===== INPUT MATERIAL =====

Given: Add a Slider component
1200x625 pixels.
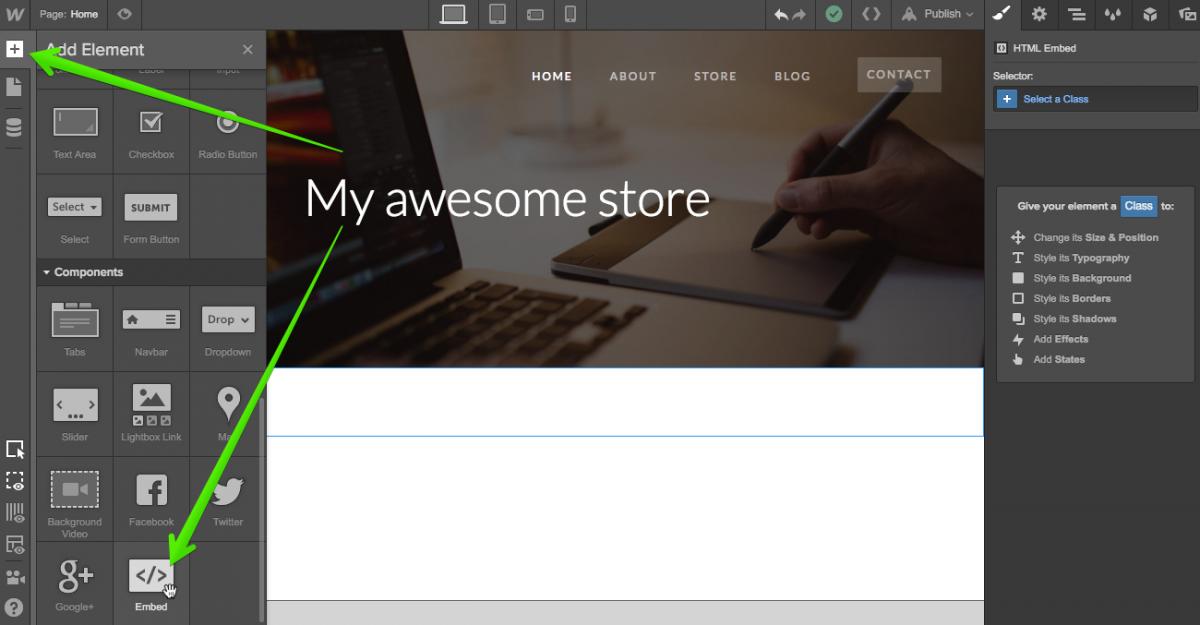Looking at the screenshot, I should [75, 404].
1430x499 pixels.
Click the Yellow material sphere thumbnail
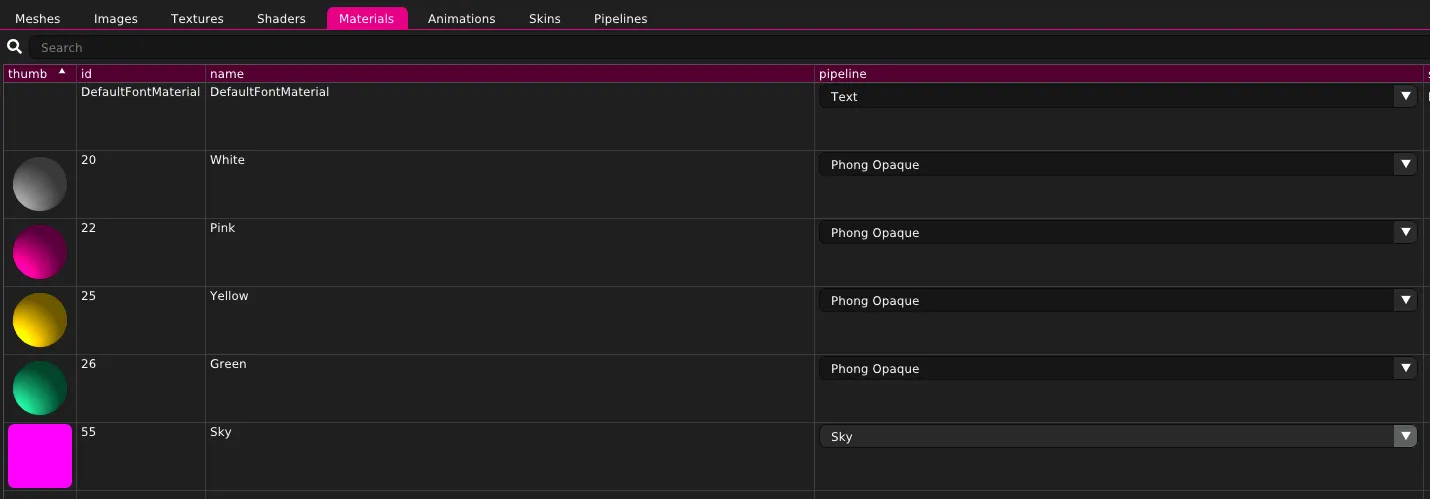[40, 320]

=====

WHAT YOU WILL DO:
The data must be printed exactly, image-free.

RESPONSE TO THE TASK:
Given: Add a Slider component
1200x625 pixels.
Looking at the screenshot, I should [75, 404].
1430x499 pixels.
Click the Yellow material sphere thumbnail
[40, 320]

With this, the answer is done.